Listen to Neil Greene’s Taxidermy online at www.cdbaby.com/cd/neilgreene, and visit www.neilgreene.net.

Broken hearts, midnight sojourns and an apology to Hank Williams highlight the recently released album from local singer/songwriter Neil Greene. Recorded in various apartments across three states primarily between 2003 and 2004 with Greene playing all the instruments on the album, Taxidermy is a folk-rock-country amalgam that embodies the locale of its creator, a native Nevadan.

“There’s something specific about this area, and I noticed in my early 20s that there were a lot of people into the same kind of music as me—that borderline, weird gray twilight between country and rock that is kind of emblematic of our region. It’s almost metropolitan, but at the same time, it’s on the cusp of being rural, too, you know?”
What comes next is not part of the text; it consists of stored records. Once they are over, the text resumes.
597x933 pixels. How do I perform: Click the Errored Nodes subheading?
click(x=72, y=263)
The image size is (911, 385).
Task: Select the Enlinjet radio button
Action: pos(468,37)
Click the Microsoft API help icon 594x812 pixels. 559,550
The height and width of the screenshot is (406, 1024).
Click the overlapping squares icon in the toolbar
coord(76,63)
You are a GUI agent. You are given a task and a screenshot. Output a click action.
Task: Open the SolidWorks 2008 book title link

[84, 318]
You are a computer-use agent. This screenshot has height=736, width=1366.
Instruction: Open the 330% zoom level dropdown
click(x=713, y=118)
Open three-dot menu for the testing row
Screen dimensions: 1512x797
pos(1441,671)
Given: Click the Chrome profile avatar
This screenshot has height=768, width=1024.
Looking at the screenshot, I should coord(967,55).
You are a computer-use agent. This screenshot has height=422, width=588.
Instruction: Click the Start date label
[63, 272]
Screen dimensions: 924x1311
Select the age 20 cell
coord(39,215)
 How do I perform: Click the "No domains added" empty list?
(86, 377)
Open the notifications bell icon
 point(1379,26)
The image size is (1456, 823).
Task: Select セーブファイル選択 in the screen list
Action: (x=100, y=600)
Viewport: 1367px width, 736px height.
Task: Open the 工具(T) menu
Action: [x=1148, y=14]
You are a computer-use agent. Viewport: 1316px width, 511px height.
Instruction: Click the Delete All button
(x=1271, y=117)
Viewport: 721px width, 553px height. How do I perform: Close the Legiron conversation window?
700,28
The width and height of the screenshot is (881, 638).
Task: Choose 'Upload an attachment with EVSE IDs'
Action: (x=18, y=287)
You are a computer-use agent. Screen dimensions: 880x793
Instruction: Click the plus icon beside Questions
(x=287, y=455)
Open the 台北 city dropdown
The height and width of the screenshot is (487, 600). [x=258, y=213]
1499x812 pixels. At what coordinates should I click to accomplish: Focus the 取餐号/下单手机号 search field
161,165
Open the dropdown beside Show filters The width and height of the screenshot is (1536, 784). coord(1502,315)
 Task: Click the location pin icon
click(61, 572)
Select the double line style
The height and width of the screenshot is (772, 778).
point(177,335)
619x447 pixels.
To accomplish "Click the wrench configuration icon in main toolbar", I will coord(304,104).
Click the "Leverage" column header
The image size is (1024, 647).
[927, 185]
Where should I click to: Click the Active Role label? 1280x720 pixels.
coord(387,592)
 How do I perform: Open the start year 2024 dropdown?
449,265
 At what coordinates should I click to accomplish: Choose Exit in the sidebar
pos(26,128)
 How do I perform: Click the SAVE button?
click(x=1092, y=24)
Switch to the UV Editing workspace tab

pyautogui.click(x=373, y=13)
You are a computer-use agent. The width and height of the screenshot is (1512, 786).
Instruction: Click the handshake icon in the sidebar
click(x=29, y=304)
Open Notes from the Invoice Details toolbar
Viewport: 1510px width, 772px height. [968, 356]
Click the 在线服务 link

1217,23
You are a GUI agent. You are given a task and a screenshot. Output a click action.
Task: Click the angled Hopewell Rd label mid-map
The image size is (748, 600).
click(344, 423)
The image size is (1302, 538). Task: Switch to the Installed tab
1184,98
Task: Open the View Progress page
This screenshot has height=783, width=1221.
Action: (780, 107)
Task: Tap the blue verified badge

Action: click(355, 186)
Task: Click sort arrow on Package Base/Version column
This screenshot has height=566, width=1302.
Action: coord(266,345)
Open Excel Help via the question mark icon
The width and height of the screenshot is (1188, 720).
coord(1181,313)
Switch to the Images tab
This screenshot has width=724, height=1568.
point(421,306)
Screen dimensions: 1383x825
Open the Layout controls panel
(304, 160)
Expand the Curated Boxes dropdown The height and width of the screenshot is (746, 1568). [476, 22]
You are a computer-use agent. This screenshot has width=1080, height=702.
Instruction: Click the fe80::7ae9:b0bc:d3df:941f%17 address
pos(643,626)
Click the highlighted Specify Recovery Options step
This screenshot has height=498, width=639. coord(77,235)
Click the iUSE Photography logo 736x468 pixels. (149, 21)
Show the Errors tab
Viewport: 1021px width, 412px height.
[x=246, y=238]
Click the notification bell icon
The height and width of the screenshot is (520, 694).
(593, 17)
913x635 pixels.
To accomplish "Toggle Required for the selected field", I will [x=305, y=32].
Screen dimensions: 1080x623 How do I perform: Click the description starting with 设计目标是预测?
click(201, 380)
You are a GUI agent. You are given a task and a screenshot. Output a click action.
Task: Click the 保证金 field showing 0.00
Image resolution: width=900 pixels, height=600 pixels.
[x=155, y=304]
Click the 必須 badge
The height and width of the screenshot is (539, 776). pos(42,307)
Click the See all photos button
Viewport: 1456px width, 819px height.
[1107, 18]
For Greene, a mixture of country, rock and folk expresses the simultaneously (and seemingly contradictory) urban and rural nature of the modern West. The album’s opener, “Nobody’s Song,” invites comparisons to Neil Young’s Harvest-era sound and wistfully longs for a time when it was clear who our heroes were: “I’d turn on the radio/ But they don’t play music anymore.” “Optimistic Insomniac,” the gem of the album, is the kind of song that will infiltrate your dreams—you’ll wake up humming the tune and putting your CD player on repeat to learn the lyrics by heart. Like many of his best songs, it is an utterly unique, sublime meditation on loneliness, despair, and, ultimately, hope.

Greene’s vocal style gives a slight nod to of one of his early heroes, Buddy Holly, and his playing style is an accomplished mixture of virtuoso mastery and intuitive musical coloring. Often, musical ideas will spring unexpectedly from an improvisatory part or even a (supposed) mistake.

“I like not knowing what’s going to happen,” says Greene. “It’s fun thinking, not, ‘How is this part supposed to go?’ but instead, ‘How could this part go? Where is this part going?’ You just follow it and have fun.”

This organic approach to music-making infuses the album and binds its songs together like the organs of an animal. The album’s title is a metaphor for this idea: each song or idea is an organ, bone or tissue—"You’re assembling a beast when you’re putting together a work of art like that.” All 13 songs are an indispensable part of the living whole.

“Ghost Town Valentine,” a fitting finale to the album, is a kind of ode to the vanishing West.

“When I was a kid growing up in Carson City, at the end of our street there was just fields and fields,” says Greene. “It’s kind of depressing now, every time I go back, and everything’s all paved, and there’s new casinos, new stores, new laundromats—it’s slowly disappearing.”

The chiming, exultant guitars on the song echo the bittersweet recollections of a nostalgically sacred time.

“That’s why this kind of music means a lot to people—because culturally, we’re mourning the loss of a simpler, more straightforward, more moral kind of life that makes more sense. In listening to this kind of music, it kind of draws you back to that, connects you to that kind of life.” He pauses. “But what the fuck can you do, man?”

With brooding love songs and hymns to bygone eras, Neil Greene’s Taxidermy is a near-perfect soundtrack for a late night drive across the Nevada desert, past fields and fields of open space.